* 実施課題: 原文のうち、「高速画像演算処理は、まず、セ」から始まり「ンタフェース)を実現する(ステップ6)。」で終わる箇所を、一字一句違えずに書き写してください。

高速画像演算処理は、まず、センサーの環境パラメータの設定(パラメータは環境の変化によって随時調整)を行い(ステップ1)、次に、画像の取り込みを行い(ステップ2)、次に、ジェスチャー動作をする手、指の位置、形状等を複数フレームに亘ってその形状、動作速度、色情報を総合的に判断し、同定する(ステップ3)。次に、同定した手、指の属性・特徴量(特徴的な手、指の部位の位置、大きさ、形状、動作速度等)の抽出と計算を行い(ステップ4)、次に、同定した手の属性・特徴量から、ジェスチャー操作を認識し、システム(OS)に提供し(ステップ5)、次に、システムプログラム、アプリケーションプログラムがジェスチャー操作情報を、システム(OS)から入手し、ジェスチャーUI(ユーザインタフェース)を実現する(ステップ6)。
【0022】
すなわち、ジェスチャーサブシステムで、ユーザのジェスチャー動作を動画として取り込み、そこでの画像処理、ジェスチャー認識処理を経て、手、指の形状、相対的移動量、速度加速度等を計測し、それらのデータからジェスチャー動作の意味を認識する処理を行いそれから、画像上のポインターの位置、移動量、ポインターその時点でのステート(状態とその意味、状態の変化を指し示すデータ等)を作成し、データセットとして、TV側システムに提供し、ジェスチャーによるユーザインタフェースシステムを実現する。
【0023】
以上のような構成で、ユーザが手を任意に素早く振るとジェスチャーシステムはその画像中の手とその動きを認識して、ジェスチャー認識をスタートする。この際に肘より先の手先部分を動かす操作で、スクリーン上のすべてのポイントを操作できるように、図1の点線で示す腕の捜査範囲とスクリーン画面をマッチングさせるためのキャリブレーションを行う。

* 記録データ:
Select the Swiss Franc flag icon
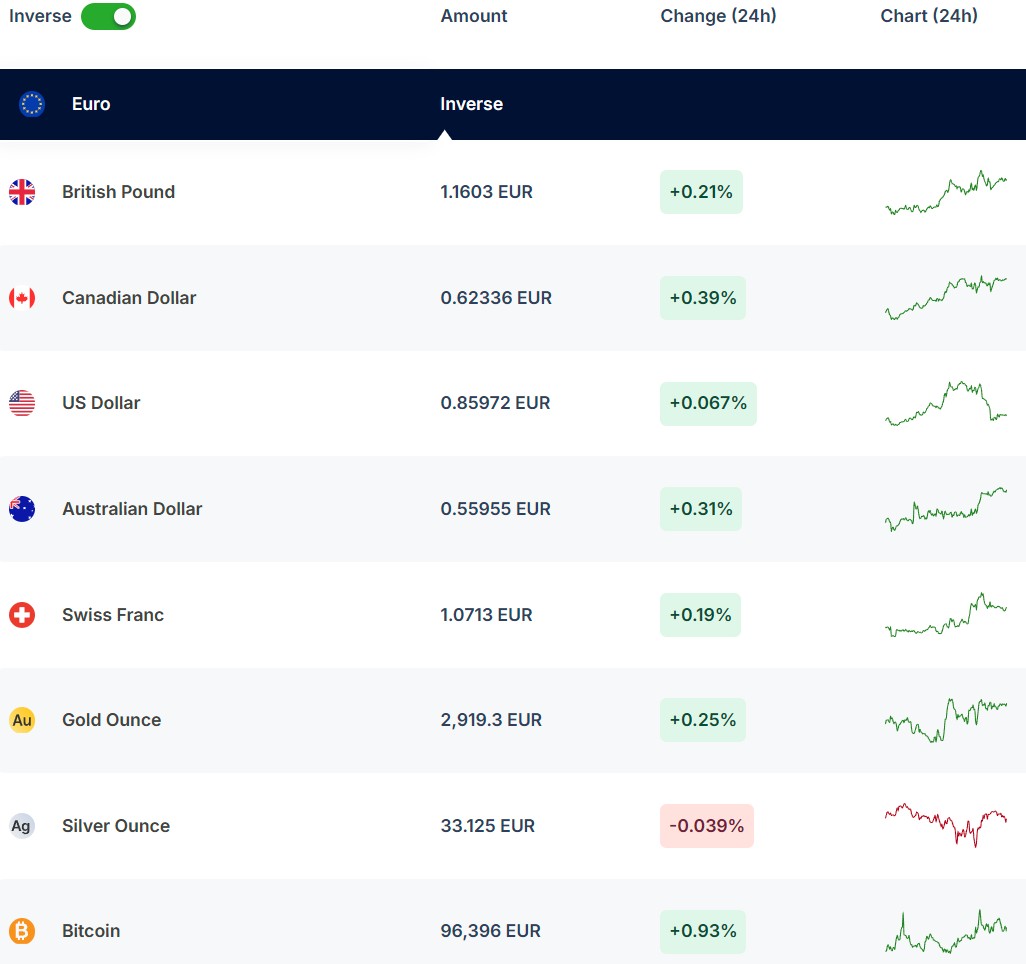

* 解答例:
高速画像演算処理は、まず、センサーの環境パラメータの設定(パラメータは環境の変化によって随時調整)を行い(ステップ1)、次に、画像の取り込みを行い(ステップ2)、次に、ジェスチャー動作をする手、指の位置、形状等を複数フレームに亘ってその形状、動作速度、色情報を総合的に判断し、同定する(ステップ3)。次に、同定した手、指の属性・特徴量(特徴的な手、指の部位の位置、大きさ、形状、動作速度等)の抽出と計算を行い(ステップ4)、次に、同定した手の属性・特徴量から、ジェスチャー操作を認識し、システム(OS)に提供し(ステップ5)、次に、システムプログラム、アプリケーションプログラムがジェスチャー操作情報を、システム(OS)から入手し、ジェスチャーUI(ユーザインタフェース)を実現する(ステップ6)。